4. PriorityBlockingQueue：一个具有优先级的无限阻塞队列。
5. LinkedTransferQueue：是一个基于链表结构的无界阻塞队列，是 SynchronousQueue 和 LinkedBlockingQueue 的合体，性能比 LinkedBlockingQueue 更高（没有锁操作），比 SynchronousQueue能存储更多的元素。
keepAliveTime：线程池维护线程所允许的空闲时间。当线程池中的线程数量大于corePoolSize的时候，如果这时没有新的任务提交，核心线程外的线程不会立即销毁，而是会等待，直到等待的时间超过了keepAliveTime。所以如果任务很多，并且每个任务执行的时间比较短，可以调大时间，提高线程的利用率。

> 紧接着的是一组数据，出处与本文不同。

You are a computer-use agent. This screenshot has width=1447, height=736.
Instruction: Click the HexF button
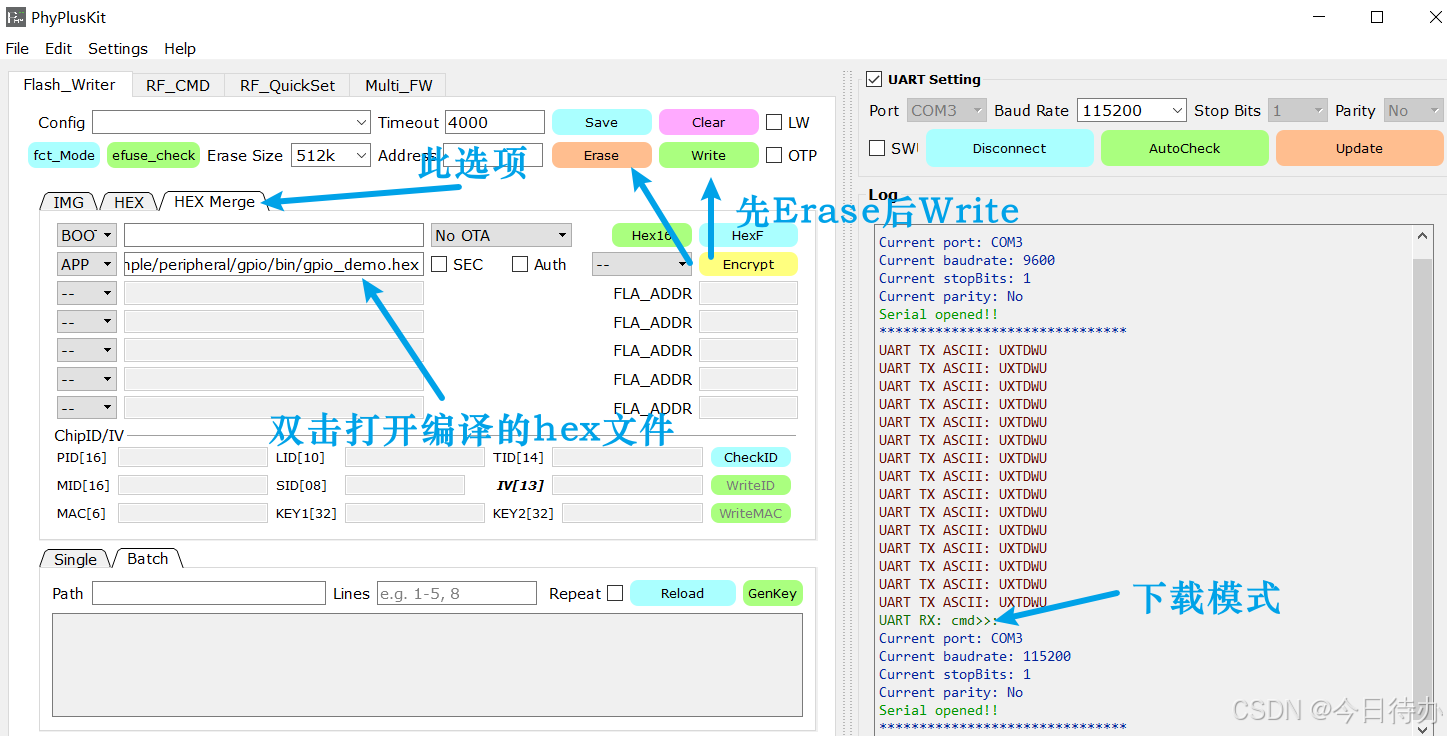click(749, 234)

PS: executor.allowCoreThreadTimeOut(true)// 核心线程超过空闲时间也会被回收
threadFactory：它是 ThreadFactory 类型的变量，用来创建新线程。默认使用Executors.defaultThreadFactory() 来创建线程。使用默认的 ThreadFactory 来创建线程时，会使新创建的线程具有相同的Thread.NORM_PRIORITY优先级并且是非守护线程，同时也设置了线程的名称。使用开源框架 guava 提供的 ThreadFactoryBuilder 可以快速给线程池里的线程设置有意义的名字
1
new ThreadFactoryBuilder().setNameFormat("XX-task-%d").build();
handler：它是 RejectedExecutionHandler 类型的变量，表示线程池的饱和策略。如果队列和线程池都满了，线程池处于饱和状态，这时如果继续提交任务，就需要采取一种策略处理该任务。线程池提供了4种策略：
1. AbortPolicy：直接抛出异常，这是默认策略；
2. CallerRunsPolicy：用调用者所在的线程来执行任务；
3. DiscardOldestPolicy：丢弃阻塞队列中靠最前的任务，并执行当前任务；
4. DiscardPolicy：直接丢弃任务；
当然也可以根据应用场景需要自定义实现 RejectedExecutionHandler 接口自定义策略。

核心API - 操作类

execute() : 提交任务，交给线程池运行
submit(): 提交任务，能够返回结果
shutdown():关闭线程池，等待任务都执行
shutdownNow():关闭线程池，不等任务执行完（很少使用）

核心API- 监控类

通过线程池提供的参数进行监控。线程池里有一些属性在监控线程池的时候可以使用以下方法

getTaskCount：线程池已经执行的和未执行的任务总数；
getCompletedTaskCount：线程池已完成的任务数量，该值小于等于taskCount；
getLargestPoolSize：线程池曾经创建过的最大线程数量。通过这个数据可以知道线程池是否满过，也就是达到了maximumPoolSize；
getPoolSize：线程池当前的线程数量；
getActiveCount：当前线程池中正在执行任务的线程数量。

通过这些方法，可以对线程池进行监控，在ThreadPoolExecutor类中提供了几个空方法，如beforeExecute方法，afterExecute方法和terminated方法，可以扩展这些方法在执行前或执行后增加一些新的操作，例如统计线程池的执行任务的时间等，可以继承自ThreadPoolExecutor来进行扩展。这几个方法在线程池里是空方法。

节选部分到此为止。